▸ **Excerpt to read**:
# How would one formally prove that the OOB error in random forest is unbiased?

I have read this statement many times but have never come across a proof. I would like to try to produce one myself but I'm not even sure on what notation to use. Can anyone help me with this?

• OOB is not void of bias. The only – often: most important – component of the bias that is removed by OOB is the “optimism” that an in-sample fit suffers from. E.g. OOB is pessimistically biased in that it is based on the averaged predictions of only $\approx 36.8 \%$ of trees in the forest. EDIT: as pointed out in the answer by @cbeleites below. – Jim May 30 '18 at 13:51

I do not know if this is the final answer, but those things can't fit a comment.

The statement that OOB errors are unbiased is often used, but I never saw a demonstration. After many searchings, I finally gave after reading carefully the well-known page of Breiman for RF Section: The out-of-bag (oob) error estimate. In case you did not noticed (as I missed for some time), the last proposition is the important one: This has proven to be unbiased in many tests. So, no sign of formal derivation.

More than that, it seems to be proved that for the case when you have more variables than instances this estimator is biased. See here.

For in-the-bag error there is a formal derivation. The in-the-bag error is the bootstrap error and there is plenty of literature starting with "An Introduction to the Bootsrap, by Efron and Tibshirani". However the cleanest demonstration I saw is here.

If you want to start to find a proof, I think a good starting point is the comparison of this estimate with N-fold cross validation. In ESTL is stated that there is an identity in the limit, as the number of samples goes to infinity.

• I had a quick glance at the Mitchell paper, and so far I don't particularly like it (I think the $n \ll p$ is in a way a coincidence: even random forests are no magic bullet against too few cases. At some point also their performance breaks down and I guess this is the underlying cause of the reported observations). However, the observations of a pessimistic bias are not astonishing to me, see my answer. Actually I think that the thougts I outline in my answer may offer a conceptually rather simple explanation of what is going on there. – cbeleites unhappy with SX Jul 12 '14 at 13:20

Why do you expect the oob error to be unbiased?

• There's (at least) 1 training case less available for the trees used in the surrogate forest compared to the "original" forest. I'd expect this to lead to a small pessimistic bias roughly comparable to leave-one-out cross-validation.

• There are roughly $\frac{1}{e} \approx \frac{1}{3}$ of the number of trees of the "original" forest in the surrogate forest that is actually evaluated with the left-out case. Thus, I'd expect higher variance in the prediction, which will cause further pessimistic bias.

▸ **Directions**:
• a. Answer these questions using the thread on out-of-bag error:
(i) According to the comment by Jim, roughly what percentage of the trees in the forest are the OOB predictions based on?
(ii) For what case does the thread say it seems to be proved that the OOB estimator is biased?
(iii) What does the final answer expect to result from having at least one training case fewer for the trees in the surrogate forest?
• b. Continue the thread on out-of-bag error in random forests from the point where it stops.

[Target pointing data]
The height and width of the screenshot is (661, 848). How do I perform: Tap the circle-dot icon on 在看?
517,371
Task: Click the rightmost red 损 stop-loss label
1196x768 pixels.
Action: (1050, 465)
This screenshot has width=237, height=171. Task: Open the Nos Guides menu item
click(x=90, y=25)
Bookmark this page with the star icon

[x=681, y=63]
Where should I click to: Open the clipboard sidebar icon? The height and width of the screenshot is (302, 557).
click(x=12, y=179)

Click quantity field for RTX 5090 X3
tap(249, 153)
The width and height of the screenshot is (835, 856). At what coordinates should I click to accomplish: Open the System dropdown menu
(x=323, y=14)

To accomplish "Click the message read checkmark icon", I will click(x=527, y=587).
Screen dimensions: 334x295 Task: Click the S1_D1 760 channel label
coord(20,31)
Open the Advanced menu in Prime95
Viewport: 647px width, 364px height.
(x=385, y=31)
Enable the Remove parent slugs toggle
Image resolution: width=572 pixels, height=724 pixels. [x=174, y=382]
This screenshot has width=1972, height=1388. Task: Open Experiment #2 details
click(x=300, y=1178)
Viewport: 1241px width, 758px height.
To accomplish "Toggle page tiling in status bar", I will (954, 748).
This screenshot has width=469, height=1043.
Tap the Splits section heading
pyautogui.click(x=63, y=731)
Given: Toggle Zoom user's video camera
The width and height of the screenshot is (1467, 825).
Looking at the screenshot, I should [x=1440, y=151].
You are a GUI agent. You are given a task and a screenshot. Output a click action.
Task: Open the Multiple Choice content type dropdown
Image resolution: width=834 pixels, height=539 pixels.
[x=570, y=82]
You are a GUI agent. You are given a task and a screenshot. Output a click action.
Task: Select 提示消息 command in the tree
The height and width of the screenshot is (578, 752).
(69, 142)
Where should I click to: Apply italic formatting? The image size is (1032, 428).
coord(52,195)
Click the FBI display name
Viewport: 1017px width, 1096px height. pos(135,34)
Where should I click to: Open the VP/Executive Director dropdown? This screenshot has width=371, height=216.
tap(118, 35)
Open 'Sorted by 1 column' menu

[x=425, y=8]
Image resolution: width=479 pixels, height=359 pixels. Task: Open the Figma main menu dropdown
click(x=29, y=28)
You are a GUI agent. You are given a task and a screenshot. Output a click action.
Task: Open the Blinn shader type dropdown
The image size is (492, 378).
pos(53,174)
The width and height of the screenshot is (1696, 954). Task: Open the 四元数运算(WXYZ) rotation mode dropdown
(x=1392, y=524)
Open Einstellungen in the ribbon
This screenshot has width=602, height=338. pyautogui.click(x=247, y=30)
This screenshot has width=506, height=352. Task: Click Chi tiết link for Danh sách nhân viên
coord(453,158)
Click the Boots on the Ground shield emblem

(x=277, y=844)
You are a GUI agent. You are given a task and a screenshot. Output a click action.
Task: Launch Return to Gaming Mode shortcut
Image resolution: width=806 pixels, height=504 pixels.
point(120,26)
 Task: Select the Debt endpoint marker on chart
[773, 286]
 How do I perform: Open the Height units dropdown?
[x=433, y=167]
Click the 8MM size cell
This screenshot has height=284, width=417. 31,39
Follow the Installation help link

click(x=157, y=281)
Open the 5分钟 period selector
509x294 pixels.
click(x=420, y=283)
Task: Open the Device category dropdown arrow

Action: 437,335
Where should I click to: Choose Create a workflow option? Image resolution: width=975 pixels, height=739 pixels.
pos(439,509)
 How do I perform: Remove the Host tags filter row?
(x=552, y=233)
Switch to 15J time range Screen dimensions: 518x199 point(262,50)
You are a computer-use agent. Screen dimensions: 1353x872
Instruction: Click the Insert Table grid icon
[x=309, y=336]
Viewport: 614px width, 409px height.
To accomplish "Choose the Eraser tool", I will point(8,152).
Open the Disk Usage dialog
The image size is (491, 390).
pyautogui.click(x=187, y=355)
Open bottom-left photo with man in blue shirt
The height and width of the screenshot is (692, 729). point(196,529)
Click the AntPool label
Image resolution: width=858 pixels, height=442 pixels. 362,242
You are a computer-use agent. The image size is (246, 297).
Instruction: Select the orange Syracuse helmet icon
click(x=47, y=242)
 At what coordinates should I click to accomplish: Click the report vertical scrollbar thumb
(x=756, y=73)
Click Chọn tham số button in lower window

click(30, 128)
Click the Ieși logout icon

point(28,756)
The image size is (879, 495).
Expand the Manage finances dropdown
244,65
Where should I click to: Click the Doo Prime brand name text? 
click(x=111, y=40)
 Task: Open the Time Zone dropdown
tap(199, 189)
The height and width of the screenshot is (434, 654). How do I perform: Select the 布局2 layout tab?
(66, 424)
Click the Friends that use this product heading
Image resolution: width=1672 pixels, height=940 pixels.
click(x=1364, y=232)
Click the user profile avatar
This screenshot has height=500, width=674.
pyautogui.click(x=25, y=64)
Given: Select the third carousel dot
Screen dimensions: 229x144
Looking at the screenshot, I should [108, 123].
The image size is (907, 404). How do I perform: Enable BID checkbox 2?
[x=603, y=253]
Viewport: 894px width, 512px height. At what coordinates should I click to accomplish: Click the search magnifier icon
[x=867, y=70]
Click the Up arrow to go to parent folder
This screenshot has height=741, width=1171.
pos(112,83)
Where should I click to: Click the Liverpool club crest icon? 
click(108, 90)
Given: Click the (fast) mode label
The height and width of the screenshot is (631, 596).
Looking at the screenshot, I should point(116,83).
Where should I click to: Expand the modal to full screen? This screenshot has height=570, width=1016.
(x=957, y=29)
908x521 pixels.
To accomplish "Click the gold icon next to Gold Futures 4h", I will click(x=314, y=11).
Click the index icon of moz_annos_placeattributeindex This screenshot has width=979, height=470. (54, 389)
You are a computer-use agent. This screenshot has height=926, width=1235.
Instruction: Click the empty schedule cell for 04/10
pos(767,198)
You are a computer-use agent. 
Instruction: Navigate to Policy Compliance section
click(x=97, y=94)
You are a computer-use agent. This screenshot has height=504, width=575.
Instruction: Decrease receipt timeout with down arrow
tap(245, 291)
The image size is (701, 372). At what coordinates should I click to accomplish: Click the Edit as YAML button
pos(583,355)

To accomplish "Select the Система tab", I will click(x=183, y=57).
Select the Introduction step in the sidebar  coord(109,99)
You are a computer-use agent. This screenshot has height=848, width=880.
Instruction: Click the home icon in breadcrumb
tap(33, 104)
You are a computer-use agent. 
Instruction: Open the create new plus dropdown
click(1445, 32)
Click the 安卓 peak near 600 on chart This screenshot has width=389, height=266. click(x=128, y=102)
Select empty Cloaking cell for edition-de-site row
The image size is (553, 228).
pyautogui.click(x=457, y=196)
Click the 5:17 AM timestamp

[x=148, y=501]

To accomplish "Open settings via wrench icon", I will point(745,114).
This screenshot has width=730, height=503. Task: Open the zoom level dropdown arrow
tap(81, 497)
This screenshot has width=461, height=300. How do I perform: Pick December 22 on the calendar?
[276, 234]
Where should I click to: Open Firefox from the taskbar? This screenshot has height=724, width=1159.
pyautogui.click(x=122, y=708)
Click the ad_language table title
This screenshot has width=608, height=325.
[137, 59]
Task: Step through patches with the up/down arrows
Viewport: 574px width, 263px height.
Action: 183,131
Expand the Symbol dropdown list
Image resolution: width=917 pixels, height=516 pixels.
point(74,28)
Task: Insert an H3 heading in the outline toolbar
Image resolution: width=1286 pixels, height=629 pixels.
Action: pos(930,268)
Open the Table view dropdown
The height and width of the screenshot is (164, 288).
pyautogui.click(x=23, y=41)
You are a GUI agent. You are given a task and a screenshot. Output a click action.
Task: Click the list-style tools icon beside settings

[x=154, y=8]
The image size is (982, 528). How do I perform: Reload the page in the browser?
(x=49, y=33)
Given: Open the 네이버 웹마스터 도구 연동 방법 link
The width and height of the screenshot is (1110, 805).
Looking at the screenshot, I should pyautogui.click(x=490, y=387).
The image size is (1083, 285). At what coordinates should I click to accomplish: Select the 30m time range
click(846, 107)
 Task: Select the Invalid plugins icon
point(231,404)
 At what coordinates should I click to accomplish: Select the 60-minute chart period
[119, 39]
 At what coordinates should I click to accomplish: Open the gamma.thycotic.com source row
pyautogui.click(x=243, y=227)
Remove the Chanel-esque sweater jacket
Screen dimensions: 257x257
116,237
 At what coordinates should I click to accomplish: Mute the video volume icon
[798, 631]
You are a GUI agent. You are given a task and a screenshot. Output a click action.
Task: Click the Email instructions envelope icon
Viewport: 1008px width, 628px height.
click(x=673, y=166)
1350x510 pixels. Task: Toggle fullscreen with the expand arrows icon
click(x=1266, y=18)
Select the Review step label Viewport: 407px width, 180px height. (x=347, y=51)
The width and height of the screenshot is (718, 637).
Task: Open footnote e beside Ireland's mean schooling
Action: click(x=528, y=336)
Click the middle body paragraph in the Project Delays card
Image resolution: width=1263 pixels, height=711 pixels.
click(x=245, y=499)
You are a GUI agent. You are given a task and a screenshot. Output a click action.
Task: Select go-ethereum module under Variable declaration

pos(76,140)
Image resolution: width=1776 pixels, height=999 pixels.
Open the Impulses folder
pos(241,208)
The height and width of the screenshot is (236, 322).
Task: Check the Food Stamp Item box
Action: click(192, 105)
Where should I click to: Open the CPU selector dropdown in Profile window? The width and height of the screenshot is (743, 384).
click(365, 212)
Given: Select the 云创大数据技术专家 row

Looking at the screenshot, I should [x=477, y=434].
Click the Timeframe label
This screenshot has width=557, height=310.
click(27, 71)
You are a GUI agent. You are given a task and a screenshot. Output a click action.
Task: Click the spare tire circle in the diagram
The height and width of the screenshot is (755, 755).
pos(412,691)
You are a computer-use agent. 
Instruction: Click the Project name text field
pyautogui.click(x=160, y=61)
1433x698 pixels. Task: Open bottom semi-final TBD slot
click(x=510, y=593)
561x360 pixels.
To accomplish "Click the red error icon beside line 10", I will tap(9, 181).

▸ **Solved tasks**:
• a.
(i) About 36.8% of the trees.
(ii) The case where there are more variables than instances.
(iii) A small pessimistic bias, roughly comparable to leave-one-out cross-validation.

• b.
Both thoughts are closely related to the learning curve of the classifier and application/data in question: the first to the average performance as function of training sample size and the second to the variance around this average curve.

All in all, I'd expect you'll at most be able to show formally that oob is an unbiased estimator of the performance of random forests containing $\frac{1}{e} \approx \frac{1}{3}$ of the number of trees of the "original" forest, and being trained on $n - 1$ cases of the original training data.

Note also that Breiman uses "unbiased" for out-of-bootstrap the same way as he uses it for cross validation, where we also have a (small) pessimistic bias. Coming from an experimental field, I'm OK with saying that both are practically unbiased as the bias is usually much less of a problem than the variance (you're probably not using random forests if you have the luxury of having plenty of cases).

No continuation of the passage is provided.